Texte extrait:
• • • •
Rapprochement CSA/ARCEP
Cet été, le Premier ministre a mis sur les rails un rapprochement entre le CSA et l’ARCEP. Quel est votre avis sur un éventuel rapprochement entre les autorités de régulation de l’audiovisuel et des télécoms ?
Je n’ai pas compris quel était l’objectif du gouvernement. On ne fait pas un rapprochement pour faire un rapprochement. Il faut qu’il y ait un objectif de mieux réglementer certains secteurs d’activité. Aujourd’hui, les télécoms sont réglementés d’un point de vue économique. La réglementation sur le contenu, et donc sur l’audiovisuel en particulier, répond à des objectifs extrêmement différents. Avec l’arrivée des téléviseurs connectés, les deux mondes vont considérablement se rapprocher.
Qu’il y ait une réflexion sur la nouvelle réglementation à mettre en place, c’est une très bonne chose. Mais c’est en amont d’une décision sur la fusion ARCEP/CSA. C’est d’abord « qu’est-ce qu’on veut faire ? » qu’il faut se demander, comment il faut faire évoluer les réglementations actuelles, en matière d’audiovisuel, etc. Ce n’est qu’après qu’on peut décider quelle est la bonne autorité de régulation. Et ceci peut conduire à la fusion du CSA et de l’ARCEP, pourquoi pas. Mais je trouve que l’annoncer comme ça, c’était prendre le problème du mauvais côté.
Seriez-vous favorable à une telle fusion ?
• • • •
Objectifs:
- A) D'après le texte sur le rapprochement CSA/ARCEP, de quel point de vue les télécoms sont-ils aujourd'hui réglementés ?
- B) Extrayez du texte sur le rapprochement CSA/ARCEP le passage qui commence à "Qu’il y ait une" et se termine à "telle fusion ?".
- C) Prolongez le texte sur le rapprochement CSA/ARCEP à partir de l'endroit où il s'arrête.

Données:
• • • •
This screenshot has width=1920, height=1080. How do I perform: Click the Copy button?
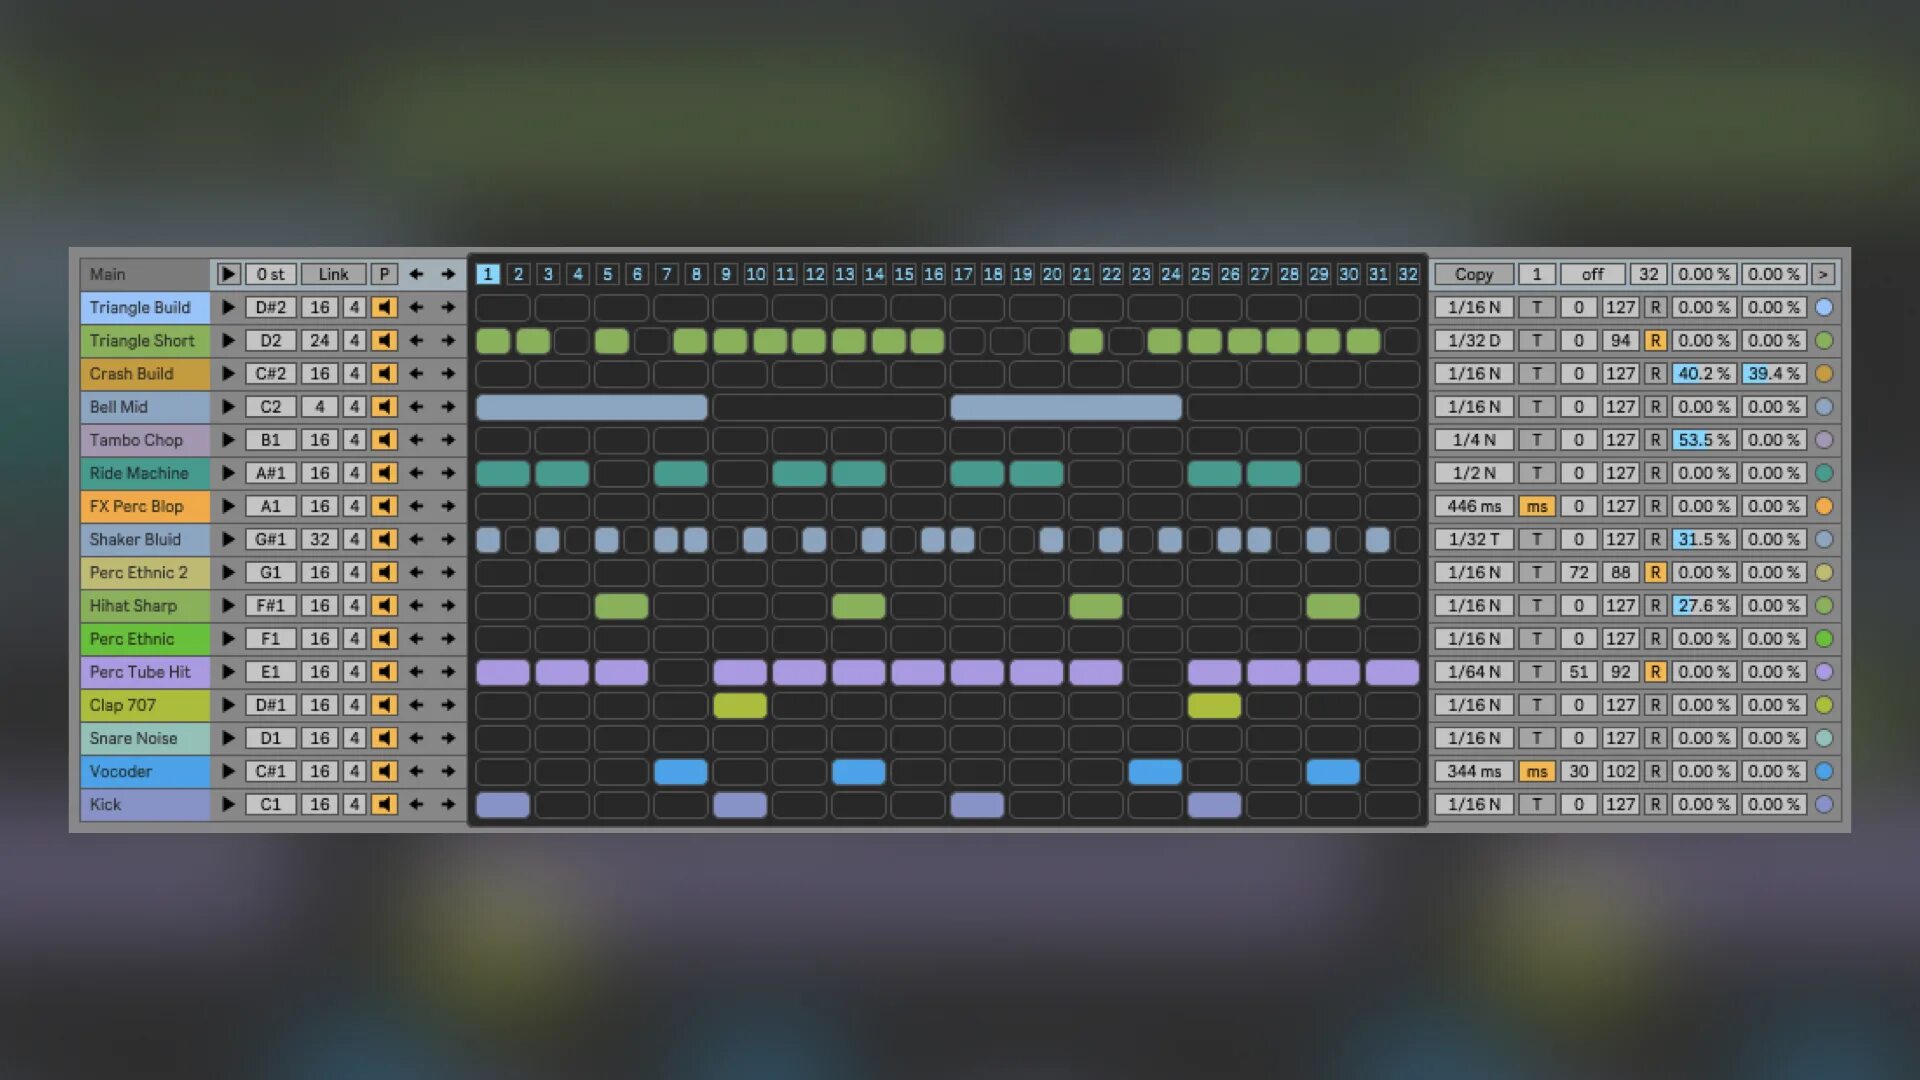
• • • •
Réponses:
- A) D'un point de vue économique.

- B)
Qu’il y ait une réflexion sur la nouvelle réglementation à mettre en place, c’est une très bonne chose. Mais c’est en amont d’une décision sur la fusion ARCEP/CSA. C’est d’abord « qu’est-ce qu’on veut faire ? » qu’il faut se demander, comment il faut faire évoluer les réglementations actuelles, en matière d’audiovisuel, etc. Ce n’est qu’après qu’on peut décider quelle est la bonne autorité de régulation. Et ceci peut conduire à la fusion du CSA et de l’ARCEP, pourquoi pas. Mais je trouve que l’annoncer comme ça, c’était prendre le problème du mauvais côté.
Seriez-vous favorable à une telle fusion ?

- C)
Je n’y ai pas réfléchi et je refuse de le faire comme ça, car ce n’est pas la bonne façon de poser la question. Je pense qu’il faut à tout prix réfléchir à la compréhension par l’ensemble des acteurs des filières de contenu et télécoms, de cette nouvelle économie et des nouveaux acteurs tels que Google, Apple. Quels sont les enjeux en matière de financement de la production française ? Quels sont les enjeux en matière de promotion de la diversité, cde protection de l’enfance ? Querls sont les enjeux économiques associés ? Quel est l’impact sur les sociétés françaises et européennes de l’arrivée des grands acteurs américains sur le marché de l’audiovisuel par le biais de la TV connectée ? Quelle nouvelle réglementation doit-on mettre en place ? Est-ce au niveau européen ou peut-on encore conserver une réglementation franco-française ?
À mon avis, on ne peut pas garder la même réglementation qu’aujourd’hui, ce n’est pas possible. Après, on peut se demander comment régule-t-on l’ensemble de ces champs ? Est-ce qu’on laisse deux entités, ou bien est-ce qu’il y a un intérêt à n’en faire qu’une ? Est-ce que c’est juste un intérêt en termes d’économie d’échelle sur les fonctions support d’une autorité (la gestion des ressources humaines, des achats, du système d’information...), ou bien est-ce qu’il y a aussi un sens par rapport au métier de la régulation ? Je n’ai pas d’a priori positif ou négatif là-dessus. Si ça a un sens de les rapprocher, pourquoi pas.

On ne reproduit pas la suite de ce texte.